*** Supplied records

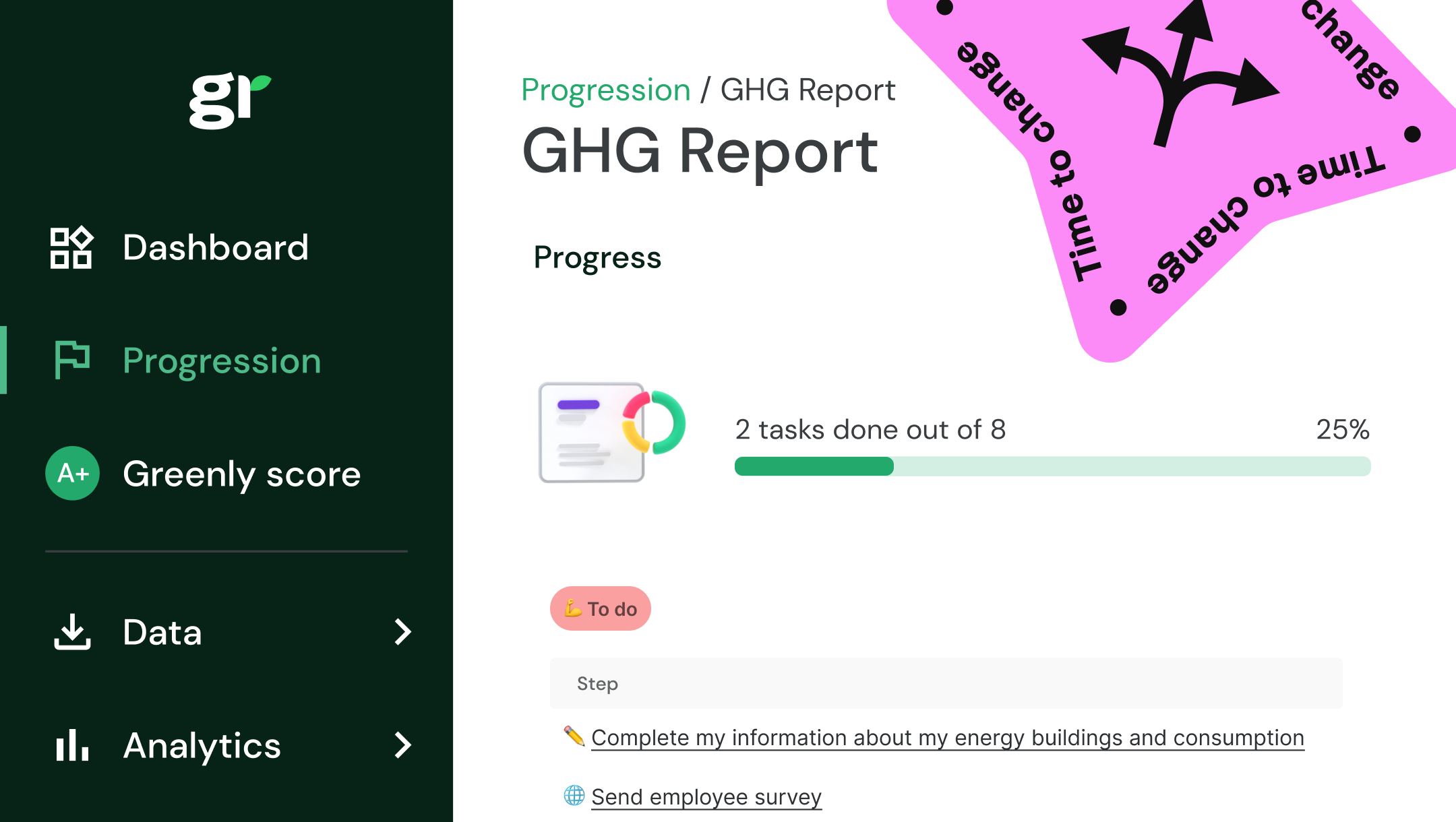
Task: Open the Send employee survey link
Action: click(x=706, y=797)
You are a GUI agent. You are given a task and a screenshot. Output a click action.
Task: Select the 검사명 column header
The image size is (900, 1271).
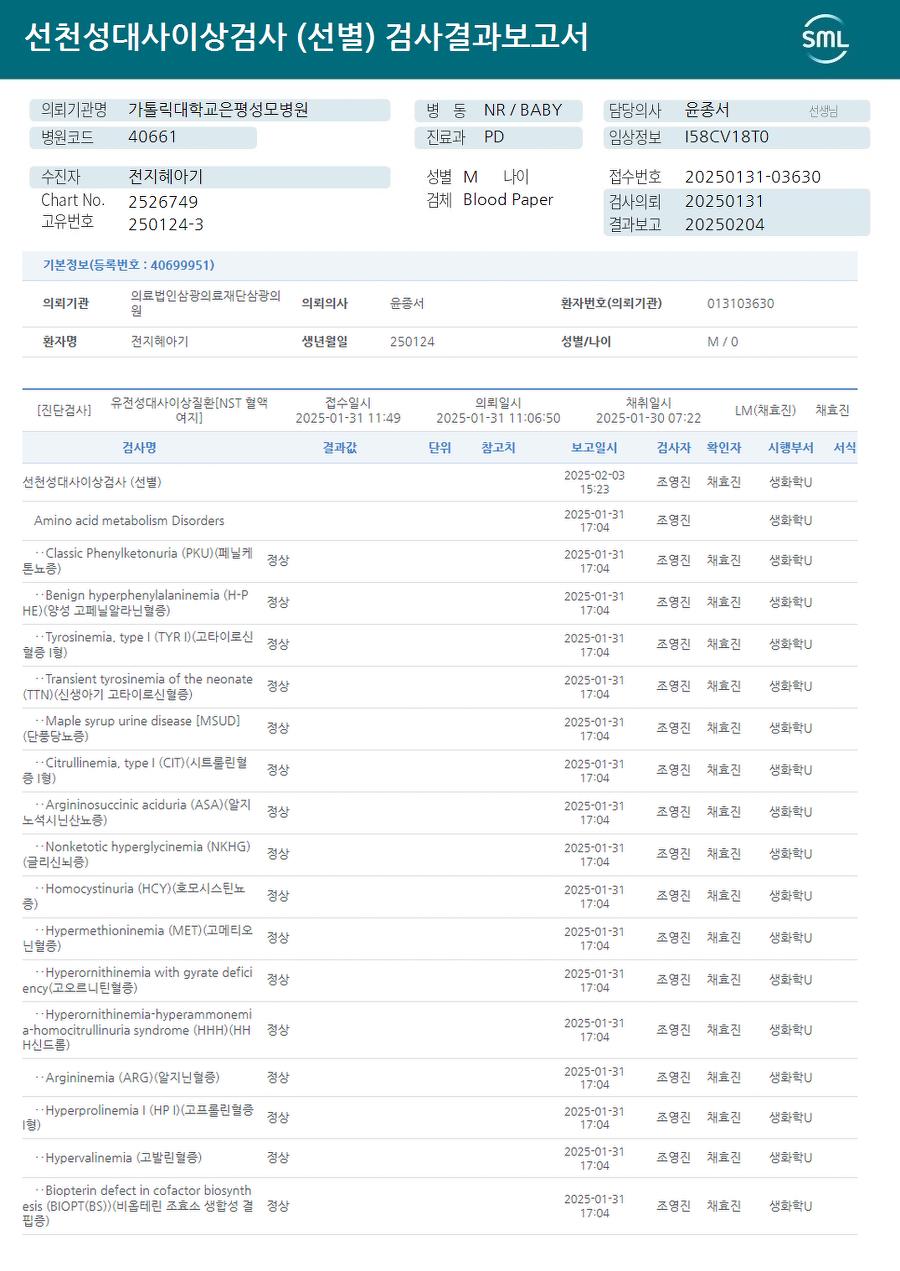[139, 448]
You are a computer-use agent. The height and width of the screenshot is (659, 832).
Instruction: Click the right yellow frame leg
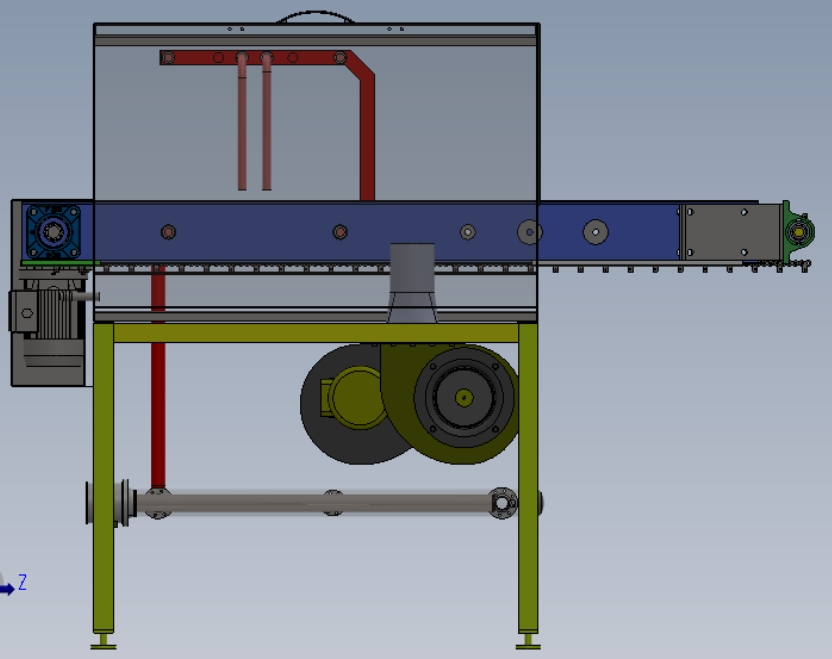(528, 478)
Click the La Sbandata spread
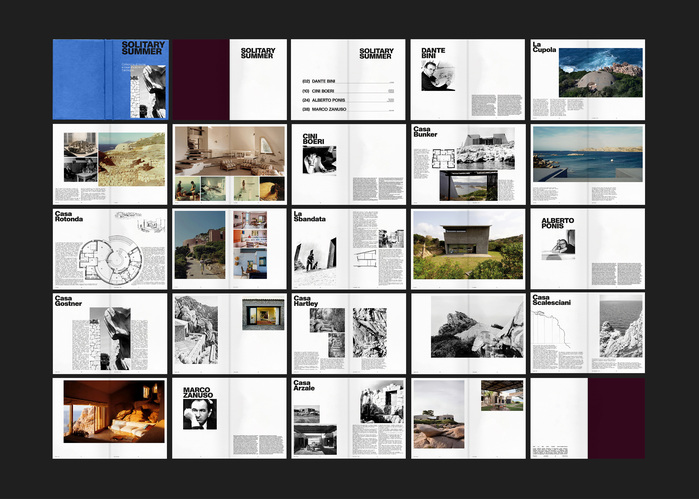Screen dimensions: 699x499 (348, 248)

******

Goal
Convert the records above into a JSON list of strings with one string per line, leaving out blank lines. Omit the pictures from your answer.

The output
[
  "Task: Open the Send employee survey link",
  "Action: click(x=706, y=797)",
  "You are a GUI agent. You are given a task and a screenshot. Output a click action.",
  "Task: Select the 검사명 column header",
  "The image size is (900, 1271).",
  "[139, 448]",
  "You are a computer-use agent. The height and width of the screenshot is (659, 832).",
  "Instruction: Click the right yellow frame leg",
  "(528, 478)",
  "Click the La Sbandata spread",
  "Screen dimensions: 699x499 (348, 248)"
]